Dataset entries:
::::
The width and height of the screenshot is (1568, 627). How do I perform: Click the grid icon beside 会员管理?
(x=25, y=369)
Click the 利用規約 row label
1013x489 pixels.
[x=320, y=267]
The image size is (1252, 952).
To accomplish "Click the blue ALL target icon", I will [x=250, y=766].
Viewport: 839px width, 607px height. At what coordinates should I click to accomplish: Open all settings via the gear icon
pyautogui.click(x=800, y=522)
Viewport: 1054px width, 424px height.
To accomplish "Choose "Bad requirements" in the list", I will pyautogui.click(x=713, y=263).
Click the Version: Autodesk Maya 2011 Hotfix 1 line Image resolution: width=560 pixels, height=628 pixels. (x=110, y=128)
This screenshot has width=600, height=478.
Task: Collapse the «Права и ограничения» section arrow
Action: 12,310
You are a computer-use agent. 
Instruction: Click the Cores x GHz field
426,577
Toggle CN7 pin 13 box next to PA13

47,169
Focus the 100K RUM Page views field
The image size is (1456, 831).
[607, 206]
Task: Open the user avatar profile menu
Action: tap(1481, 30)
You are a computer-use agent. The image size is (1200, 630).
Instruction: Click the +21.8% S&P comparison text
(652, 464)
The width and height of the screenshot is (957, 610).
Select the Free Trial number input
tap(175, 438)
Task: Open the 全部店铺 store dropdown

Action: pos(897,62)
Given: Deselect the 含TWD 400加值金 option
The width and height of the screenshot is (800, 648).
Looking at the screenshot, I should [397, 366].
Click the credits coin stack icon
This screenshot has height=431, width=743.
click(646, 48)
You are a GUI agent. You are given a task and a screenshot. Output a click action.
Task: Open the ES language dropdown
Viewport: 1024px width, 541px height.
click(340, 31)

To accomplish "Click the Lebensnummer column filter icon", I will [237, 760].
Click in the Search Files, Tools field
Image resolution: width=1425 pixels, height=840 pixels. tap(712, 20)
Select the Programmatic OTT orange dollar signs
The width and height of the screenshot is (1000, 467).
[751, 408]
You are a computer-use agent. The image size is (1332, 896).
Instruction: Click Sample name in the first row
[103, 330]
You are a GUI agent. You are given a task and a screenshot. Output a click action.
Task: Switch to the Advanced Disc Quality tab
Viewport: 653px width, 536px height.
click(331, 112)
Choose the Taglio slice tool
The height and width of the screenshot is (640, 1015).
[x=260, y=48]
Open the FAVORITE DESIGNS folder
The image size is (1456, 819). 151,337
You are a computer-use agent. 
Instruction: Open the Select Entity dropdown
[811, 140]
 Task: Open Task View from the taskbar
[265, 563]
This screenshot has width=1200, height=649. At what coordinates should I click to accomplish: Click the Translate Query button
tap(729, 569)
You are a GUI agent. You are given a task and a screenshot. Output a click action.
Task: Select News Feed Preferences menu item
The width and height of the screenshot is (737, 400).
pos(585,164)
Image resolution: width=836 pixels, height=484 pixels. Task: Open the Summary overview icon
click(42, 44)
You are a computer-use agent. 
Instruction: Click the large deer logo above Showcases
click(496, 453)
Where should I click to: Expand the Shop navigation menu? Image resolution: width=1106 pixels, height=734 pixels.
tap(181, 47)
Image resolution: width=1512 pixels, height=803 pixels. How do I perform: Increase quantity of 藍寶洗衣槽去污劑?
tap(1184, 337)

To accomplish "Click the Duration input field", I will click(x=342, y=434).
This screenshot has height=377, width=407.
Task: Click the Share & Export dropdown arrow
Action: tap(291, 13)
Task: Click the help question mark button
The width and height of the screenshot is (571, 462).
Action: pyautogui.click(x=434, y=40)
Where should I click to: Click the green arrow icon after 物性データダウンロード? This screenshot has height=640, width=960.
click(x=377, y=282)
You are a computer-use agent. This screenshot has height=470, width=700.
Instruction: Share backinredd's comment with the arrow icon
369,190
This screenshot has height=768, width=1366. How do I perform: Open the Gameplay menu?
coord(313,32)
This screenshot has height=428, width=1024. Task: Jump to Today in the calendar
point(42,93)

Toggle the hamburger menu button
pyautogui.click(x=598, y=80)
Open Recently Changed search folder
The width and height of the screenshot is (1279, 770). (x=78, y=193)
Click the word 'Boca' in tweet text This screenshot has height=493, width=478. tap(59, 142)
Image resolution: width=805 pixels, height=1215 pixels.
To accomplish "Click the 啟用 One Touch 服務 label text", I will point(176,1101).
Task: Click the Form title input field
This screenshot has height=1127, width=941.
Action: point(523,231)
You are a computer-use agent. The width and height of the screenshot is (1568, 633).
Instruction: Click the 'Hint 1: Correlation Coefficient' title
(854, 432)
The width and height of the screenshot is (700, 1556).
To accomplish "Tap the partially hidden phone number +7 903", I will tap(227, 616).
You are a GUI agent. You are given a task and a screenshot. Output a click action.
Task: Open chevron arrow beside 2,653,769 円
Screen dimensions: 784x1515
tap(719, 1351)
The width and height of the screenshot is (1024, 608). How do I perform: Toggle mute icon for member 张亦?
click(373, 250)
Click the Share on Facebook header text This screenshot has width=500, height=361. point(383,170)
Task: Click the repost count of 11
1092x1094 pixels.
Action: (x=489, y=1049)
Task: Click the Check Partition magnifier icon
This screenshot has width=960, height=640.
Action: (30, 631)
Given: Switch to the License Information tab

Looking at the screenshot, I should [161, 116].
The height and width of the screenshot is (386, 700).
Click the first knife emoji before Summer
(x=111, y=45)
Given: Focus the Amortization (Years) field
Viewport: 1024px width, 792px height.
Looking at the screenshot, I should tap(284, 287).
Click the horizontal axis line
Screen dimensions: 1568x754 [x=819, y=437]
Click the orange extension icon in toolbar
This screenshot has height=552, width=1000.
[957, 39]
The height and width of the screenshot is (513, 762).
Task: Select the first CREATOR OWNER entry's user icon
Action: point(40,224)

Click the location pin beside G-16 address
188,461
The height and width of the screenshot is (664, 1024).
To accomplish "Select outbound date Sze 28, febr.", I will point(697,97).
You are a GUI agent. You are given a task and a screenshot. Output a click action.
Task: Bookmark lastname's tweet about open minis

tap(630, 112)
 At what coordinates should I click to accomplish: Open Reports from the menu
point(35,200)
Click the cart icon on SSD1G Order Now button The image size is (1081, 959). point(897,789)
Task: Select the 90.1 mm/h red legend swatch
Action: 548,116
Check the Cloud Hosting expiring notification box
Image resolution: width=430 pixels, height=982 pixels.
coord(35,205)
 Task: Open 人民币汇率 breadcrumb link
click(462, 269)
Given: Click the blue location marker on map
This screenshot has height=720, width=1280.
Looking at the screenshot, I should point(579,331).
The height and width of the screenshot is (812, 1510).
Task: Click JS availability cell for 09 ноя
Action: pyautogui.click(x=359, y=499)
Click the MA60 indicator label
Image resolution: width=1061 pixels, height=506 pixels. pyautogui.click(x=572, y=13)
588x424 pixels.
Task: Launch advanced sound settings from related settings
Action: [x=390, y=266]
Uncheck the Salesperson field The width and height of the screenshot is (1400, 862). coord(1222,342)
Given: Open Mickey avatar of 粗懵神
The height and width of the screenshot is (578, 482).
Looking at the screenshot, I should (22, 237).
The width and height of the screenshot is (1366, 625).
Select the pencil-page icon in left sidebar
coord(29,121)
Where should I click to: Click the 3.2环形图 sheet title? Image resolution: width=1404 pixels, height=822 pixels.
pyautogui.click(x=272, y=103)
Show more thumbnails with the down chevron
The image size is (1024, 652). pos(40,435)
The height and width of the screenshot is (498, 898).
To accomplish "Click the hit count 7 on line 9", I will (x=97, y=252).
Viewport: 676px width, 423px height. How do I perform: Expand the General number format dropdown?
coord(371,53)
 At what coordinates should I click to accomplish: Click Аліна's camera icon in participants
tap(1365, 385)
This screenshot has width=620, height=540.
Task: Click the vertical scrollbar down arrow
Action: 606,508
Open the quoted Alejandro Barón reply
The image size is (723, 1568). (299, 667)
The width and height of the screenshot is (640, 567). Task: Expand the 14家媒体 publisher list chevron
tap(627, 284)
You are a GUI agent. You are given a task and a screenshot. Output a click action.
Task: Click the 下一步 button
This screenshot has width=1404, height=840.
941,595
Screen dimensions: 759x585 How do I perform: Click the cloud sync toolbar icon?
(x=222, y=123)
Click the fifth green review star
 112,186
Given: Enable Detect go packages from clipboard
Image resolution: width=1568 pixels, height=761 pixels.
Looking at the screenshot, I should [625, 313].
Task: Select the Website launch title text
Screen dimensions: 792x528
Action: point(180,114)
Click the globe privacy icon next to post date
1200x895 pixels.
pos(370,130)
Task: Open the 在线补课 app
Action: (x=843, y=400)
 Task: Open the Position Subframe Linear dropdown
::::
Print, without alteration, only the lines above between the one holding "Task: Open chevron arrow beside 2,653,769 円" and the one holding "Task: Click the repost count of 11", inclusive.

Task: Open chevron arrow beside 2,653,769 円
Screen dimensions: 784x1515
tap(719, 1351)
The width and height of the screenshot is (1024, 608). How do I perform: Toggle mute icon for member 张亦?
click(373, 250)
Click the Share on Facebook header text This screenshot has width=500, height=361. point(383,170)
Task: Click the repost count of 11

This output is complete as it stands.